Dataset excerpts: Begin
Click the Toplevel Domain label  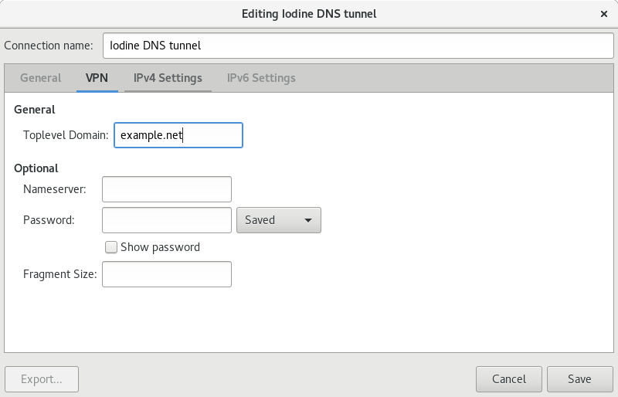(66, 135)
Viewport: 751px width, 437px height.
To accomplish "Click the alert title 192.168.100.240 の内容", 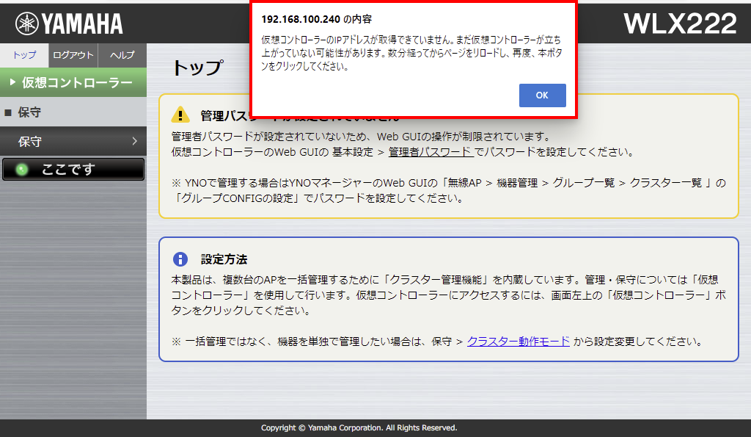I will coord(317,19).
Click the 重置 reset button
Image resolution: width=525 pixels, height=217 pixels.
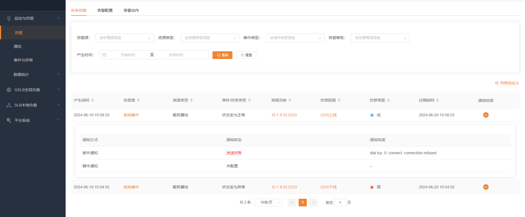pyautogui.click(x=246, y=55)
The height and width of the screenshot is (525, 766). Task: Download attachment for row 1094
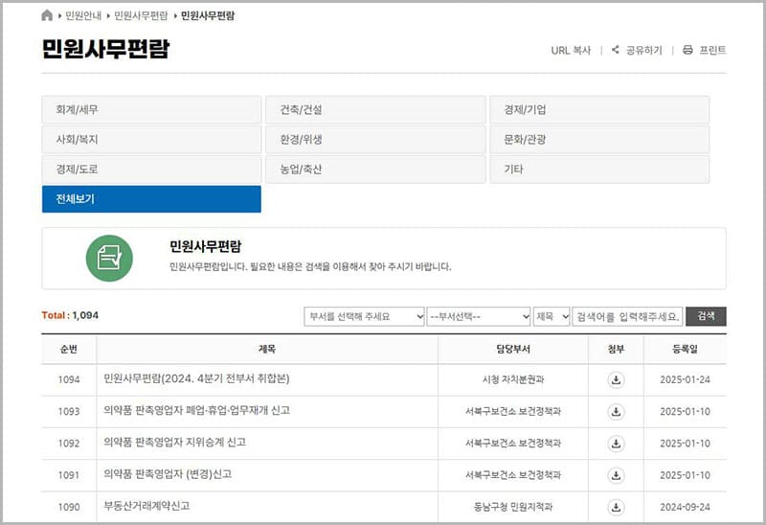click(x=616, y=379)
Dataset excerpts: End
Dataset excerpts: Begin
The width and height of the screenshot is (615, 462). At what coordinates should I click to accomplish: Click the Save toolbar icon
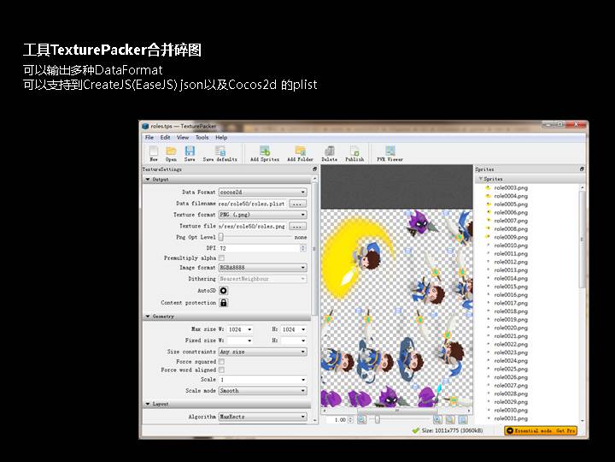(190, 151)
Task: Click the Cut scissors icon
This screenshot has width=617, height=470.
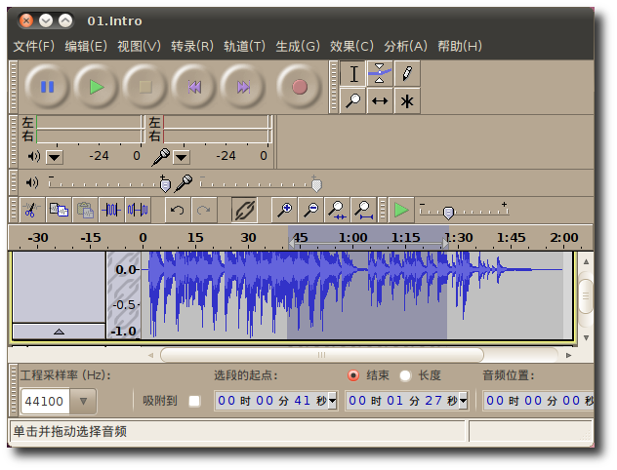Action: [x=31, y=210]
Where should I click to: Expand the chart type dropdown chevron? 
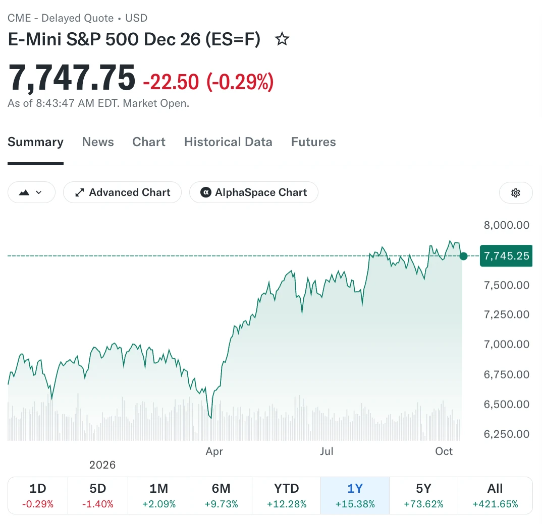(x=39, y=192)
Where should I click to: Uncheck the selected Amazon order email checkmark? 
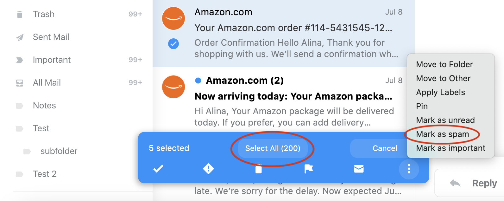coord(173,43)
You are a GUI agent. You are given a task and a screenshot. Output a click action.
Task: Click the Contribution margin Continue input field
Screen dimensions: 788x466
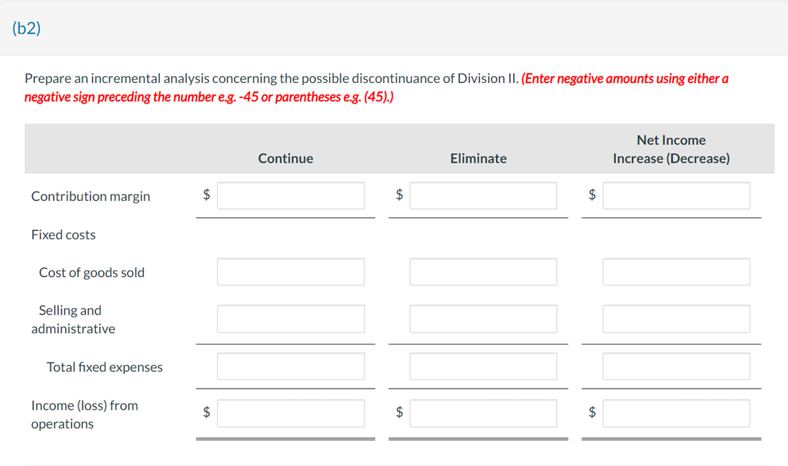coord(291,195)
Dataset excerpts: End
## Task to carry out
Print the part of the listing above that opens with the line containing "The width and" and closes with the line containing "You are a GUI". Copy it exactly, both ends included, and omit the pictures.

## Answer box
The width and height of the screenshot is (615, 462). At what coordinates should I click to accomplish: Click the Save toolbar icon
(190, 151)
Task: Click the Cut scissors icon
This screenshot has width=617, height=470.
Action: [x=31, y=210]
Where should I click to: Expand the chart type dropdown chevron? 
(x=39, y=192)
Where should I click to: Uncheck the selected Amazon order email checkmark? 
coord(173,43)
You are a GUI agent. You are given a task and a screenshot. Output a click action.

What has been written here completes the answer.